Il mid-tempo di “Laniatus” continua a non dare grandi scossoni, nonostante il main riff sia abbastanza coinvolgente. Forse il problema che s’inizia a riscontrare sta nelle composizioni, che per quanto siano ricche di materiale discreto, risultano poco efficaci come costruzione e assemblaggio. L’entrata in line-up di Haley dovrebbe lasciarci buone speranze, ma dal mio punto di vista risulta poco ‘sfruttato’; un pò come guidare una Ferrari con le catene…in estate. L’intro di “Distress” dà qualche scossone con il drumming a mille, ma non basta alla causa per quel che ci aspettiamo. Le linee vocali risultano deboli, così come il finale. Anche “Soulrot” parte alla grande e presto s’impantana e si amalgama ai brani precedenti, tranne che per un breve solo centrale che dissimula il tutto. Ancora riff e poi riff ‘a oltranza’ per “Saturation”, che rispetta la tendenza dei brani precedenti. L’intro di “Transition” in chiave funky-metal riporta alla mente Spheres, ma solo per qualche momento, interrotto da tempi intriganti e schitarrate selvagge. I synth in lontananza cambiano colore da quello che sarà il riff del finale, con il basso di Maier che fa capolino, dopo un breve ‘passaggio’ in Displaced.

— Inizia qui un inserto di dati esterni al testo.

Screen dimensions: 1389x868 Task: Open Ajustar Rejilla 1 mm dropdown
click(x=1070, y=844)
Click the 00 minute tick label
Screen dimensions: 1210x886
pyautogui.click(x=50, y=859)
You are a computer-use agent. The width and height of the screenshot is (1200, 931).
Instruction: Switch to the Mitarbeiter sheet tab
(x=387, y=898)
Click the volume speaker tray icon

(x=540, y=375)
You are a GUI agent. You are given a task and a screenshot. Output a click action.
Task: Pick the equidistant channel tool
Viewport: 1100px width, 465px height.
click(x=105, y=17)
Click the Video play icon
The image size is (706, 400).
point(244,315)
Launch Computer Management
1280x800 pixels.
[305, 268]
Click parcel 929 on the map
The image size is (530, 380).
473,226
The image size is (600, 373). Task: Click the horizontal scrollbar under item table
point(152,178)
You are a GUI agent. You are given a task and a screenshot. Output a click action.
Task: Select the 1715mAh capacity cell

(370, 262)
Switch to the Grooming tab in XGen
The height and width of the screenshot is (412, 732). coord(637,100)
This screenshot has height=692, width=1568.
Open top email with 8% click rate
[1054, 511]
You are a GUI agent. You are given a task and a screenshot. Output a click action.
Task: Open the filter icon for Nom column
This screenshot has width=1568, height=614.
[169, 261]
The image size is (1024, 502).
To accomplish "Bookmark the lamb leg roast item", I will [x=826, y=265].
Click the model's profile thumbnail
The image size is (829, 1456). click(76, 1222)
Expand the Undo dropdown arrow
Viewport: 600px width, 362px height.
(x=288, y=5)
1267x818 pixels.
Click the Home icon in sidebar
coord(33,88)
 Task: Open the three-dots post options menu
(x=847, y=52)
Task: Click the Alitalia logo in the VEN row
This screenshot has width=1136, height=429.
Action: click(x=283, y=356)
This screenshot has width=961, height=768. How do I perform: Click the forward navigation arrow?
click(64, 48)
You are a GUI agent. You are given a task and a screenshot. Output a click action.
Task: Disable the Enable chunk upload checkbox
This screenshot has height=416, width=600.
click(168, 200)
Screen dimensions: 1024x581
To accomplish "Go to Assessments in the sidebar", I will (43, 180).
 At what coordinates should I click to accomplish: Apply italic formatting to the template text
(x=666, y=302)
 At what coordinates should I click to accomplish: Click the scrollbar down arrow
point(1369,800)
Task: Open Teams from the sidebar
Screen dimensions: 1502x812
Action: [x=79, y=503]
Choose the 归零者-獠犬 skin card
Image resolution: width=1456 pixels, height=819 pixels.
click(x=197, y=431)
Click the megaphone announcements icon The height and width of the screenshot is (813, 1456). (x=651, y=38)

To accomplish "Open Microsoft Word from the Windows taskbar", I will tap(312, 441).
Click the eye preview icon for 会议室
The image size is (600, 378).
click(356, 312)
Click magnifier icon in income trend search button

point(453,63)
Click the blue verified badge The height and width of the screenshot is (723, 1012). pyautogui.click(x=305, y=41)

Il synth detta anche il finale, che altri non è che l’intro della conclusiva “Superconcious”, che segnala la fine di questo lavoro altalenante.

Mentre “Consuming The Impulse” e “Testimony Of The Ancient” rimarranno pietre miliari incastonate nei secoli dei secoli nel muro di metallo, in questo momento l’evoluzione della band la porta ancora una volta a confrontarsi con le scelte operate, che vanno a scontrarsi con le centinaia di act che si prodigano con maggior fortuna nelle varie sfaccettature del death metal. Non per questo il disco è da mettere in disparte, anzi, per molti versi s’inizia a intravedere l’uscita dal tunnel nel quale i Pestilence sono rimasti per anni, sperando che in futuro continuino a entusiasmarci come in passato.